The strain in (A), AM2910, is homozygous for an ndt80 mutation, carries two copies of the GAL4-ER transgene, and is heterozygous for both ZIP1-GFP and ECM11(K5R,K101R)-MYC under the transcriptional control of the P_GAL1 promoter. Each strain was induced and assessed as described in Figure 6. Representative images of surface-spread nuclei from uninduced or induced cells are shown; staining is as follows: DAPI (DNA), white; Zip1 (and/or Zip1-GFP), red; Zip1-GFP, green, Ecm11(K5R,K101R)-MYC, blue. Scale, 1 µm. The stacked column graph in (B) indicates the fraction of nuclei with full-length Zip1 that exhibited None/Foci (open), Dotty (boxed), Dotty-linear (dotted lines), or Linear (solid) patterns of induced Zip1-GFP or Ecm11(K5R,K101R)-MYC patterns on previously-established SC (n = 30). In (C), membranes with immobilized proteins from lysates of AM2910 cells taken at the induction (START, 26 hours of sporulation), 1 hour, 2 hour and 3 hour post-induction, and a 3 hour uninduced sample were stained with anti-MYC, stripped and re-probed with anti-α-tubulin. Numbers at left give molecular weight positions. Graph in (D) plots the level of unSUMOylated Ecm11(K5R,K101R)-MYC (closed circles), SUMOylated Ecm11(K5R,K101R)-MYC (open squares) and multi-SUMOylated Ecm11(K5R,K101R)-MYC (closed triangles) at each timepoint during the induction, relative to the level of unSUMOylated Ecm11-MYC at 26 hours in Ecm11-MYC/ecm11Δ samples (from western in Figure 7D). Ecm11 levels were made comparable with blot in Figure 7C by setting the level of Ecm11(K5R,K101R) signal in lane 2 (27 hour timepoint, 1 hour of induction) to the level of Ecm11-MYC signal timepoint in lane 7 (27 hour timepoint, 1 hour of induction) of blot in Figure 7C. Relative levels between lanes were normalized using the tubulin staining.

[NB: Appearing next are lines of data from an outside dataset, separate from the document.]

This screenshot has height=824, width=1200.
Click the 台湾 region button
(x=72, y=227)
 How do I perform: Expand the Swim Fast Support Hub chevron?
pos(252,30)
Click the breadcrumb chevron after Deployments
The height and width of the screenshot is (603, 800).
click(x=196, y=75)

Figure 9. A model describing the multimeric assembly of Zip1, Ecm11 and SUMO within SC.

Cartoon images shows possible intermediate steps in a dynamic SC assembly process. Zip1 (blue, darker blue at Zip1-N termini) units are stacked with Ecm11 complex proteins (purple) arranged near Zip1 N termini. Ecm11 components are SUMOylated (yellow) to varying extents. Multiple layers of this basic arrangement of Zip1, Ecm11 and SUMO comprise more mature SC structures.